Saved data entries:

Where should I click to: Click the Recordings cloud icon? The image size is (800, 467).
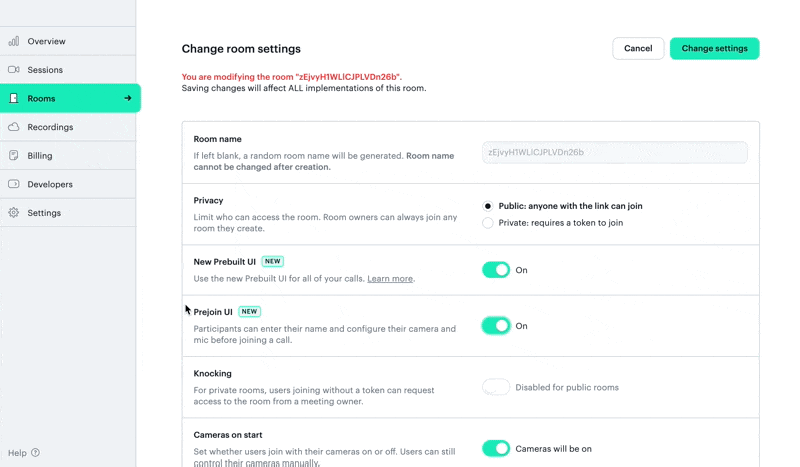(x=14, y=127)
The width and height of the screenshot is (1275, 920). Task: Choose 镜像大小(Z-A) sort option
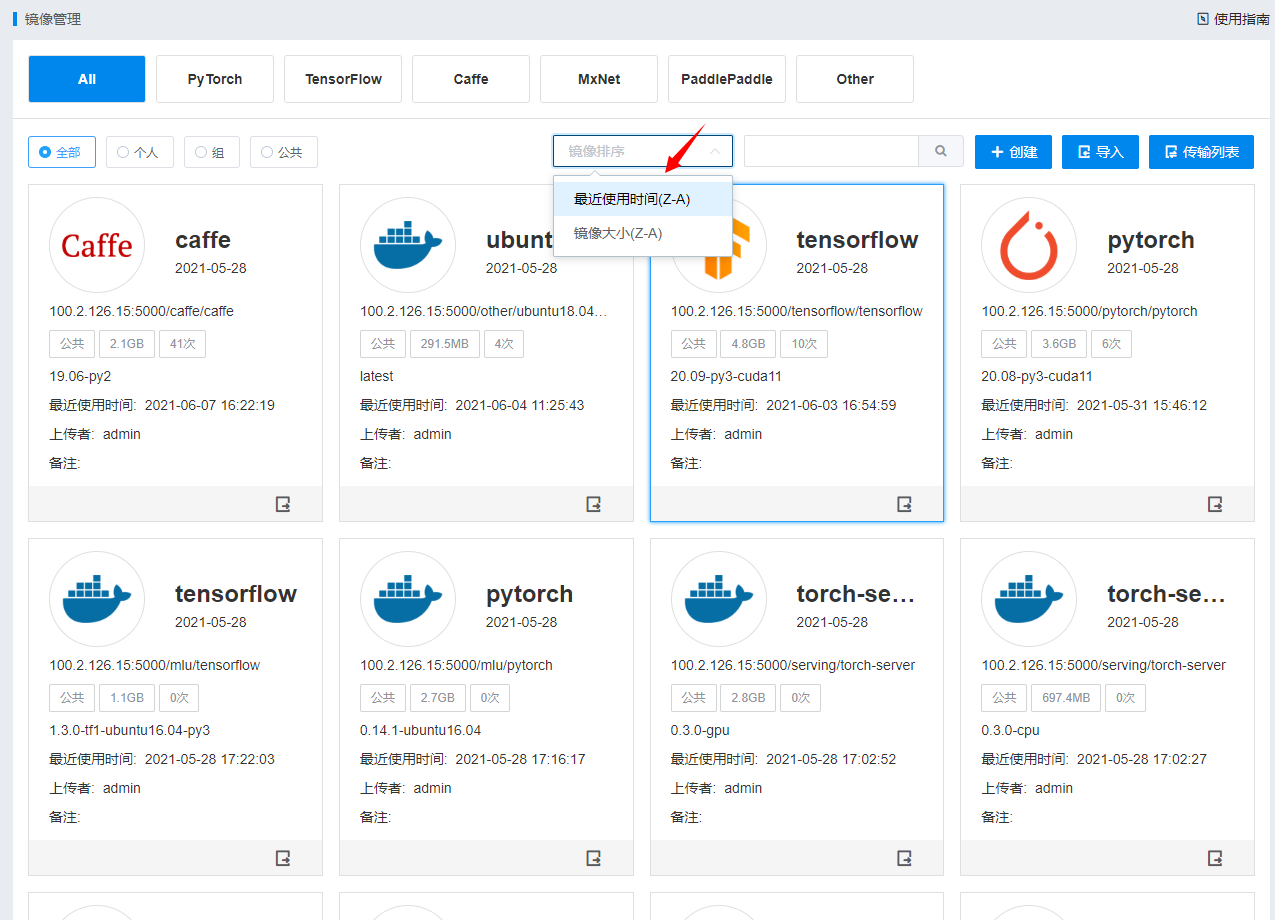coord(618,233)
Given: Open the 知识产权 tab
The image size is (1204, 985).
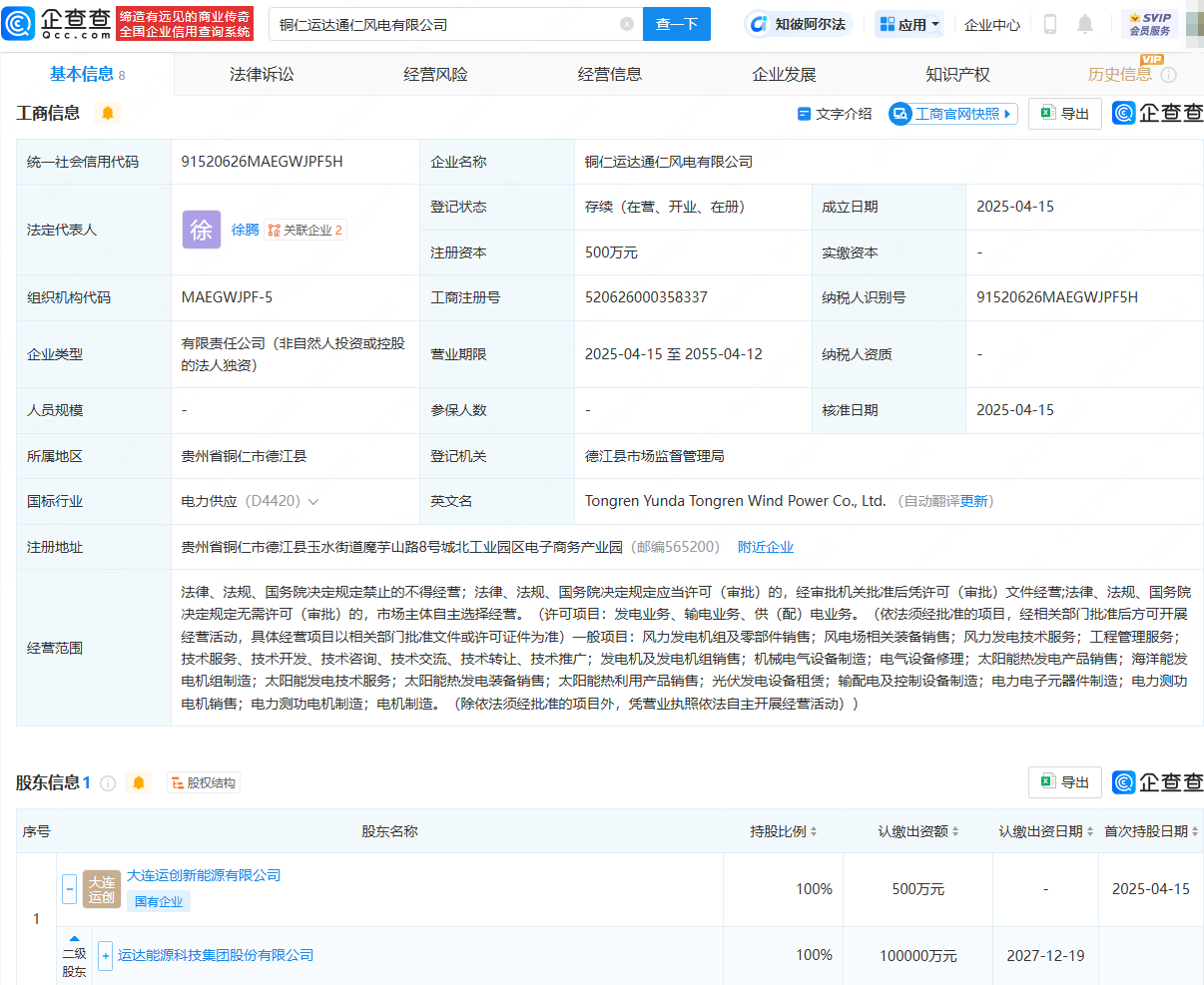Looking at the screenshot, I should (x=957, y=74).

### What is needed:
When you print the entries, keep every line exactly as it is and drop the pictures.

### Exercise solution:
Where should I click to: Click the Recordings cloud icon? The image size is (800, 467).
(x=14, y=127)
The width and height of the screenshot is (1275, 920). Task: Choose 镜像大小(Z-A) sort option
coord(618,233)
Given: Open the 知识产权 tab
The image size is (1204, 985).
Looking at the screenshot, I should (x=957, y=74).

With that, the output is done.